E la S.C. a SS.UU. (sent. 6 settembre 2022, n. 26283) con un
ragionamento piuttosto complesso ed articolato ha sancito che tale
norma si applica anche ai processi pendenti, qualificandola come una
condizione dell'azione di natura «dinamica» e quindi con
dimostrazione a carico della parte che deve cosi' dar prova
dell'attualita' del suo interesse ad agire (e cioe' della sussistenza
delle ipotesi previste dalla norma stessa).
E sempre le SS.UU. hanno chiarito che i casi di impugnabilita'
diretta del ruolo (previsti dalla norma qui in esame) sono tassativi
e non suscettibili di allargamento da parte dell'interprete.

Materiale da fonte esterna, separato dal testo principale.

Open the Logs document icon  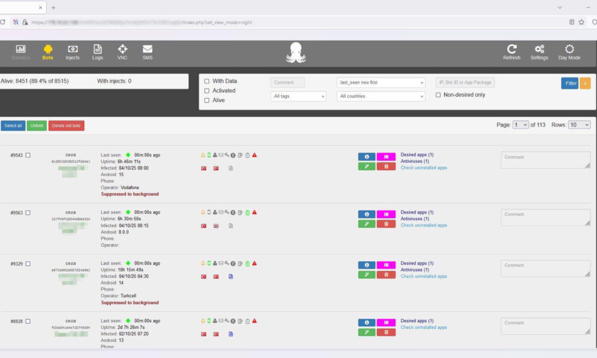tap(97, 50)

Le SS.UU. del 2022 hanno ritenuto di dover mutare l'orientamento
espresso dalle SS.UU. del 2015 (concludendo per la non impugnabilita'
del c.d. estratto ruolo o meglio: per la non diretta impugnabilita'
del ruolo - eccezion fatta per i casi tassativamente previsti dallo
stesso comma 4-bis) evidenziando il mutato quadro
normativo/giurisprudenziale, anche con riferimento alla sentenza
della Corte costituzionale n. 114/2018 (e segnatamente alla
possibilita' delle opposizioni ex art. 615 cpc - innanzi al GO - per
tutte le questioni successive alla notifica della cartella).
Infine le SS.UU. hanno valutato le varie questioni di
legittimita' costituzionale della nuova norma, adombrate da piu'
parti, ritenendole manifestamente infondate con articolati e dotti
ragionamenti in cui hanno fatto spesso riferimento alla ratio della
norma, tesa ad evitare giudizi pretestuosi.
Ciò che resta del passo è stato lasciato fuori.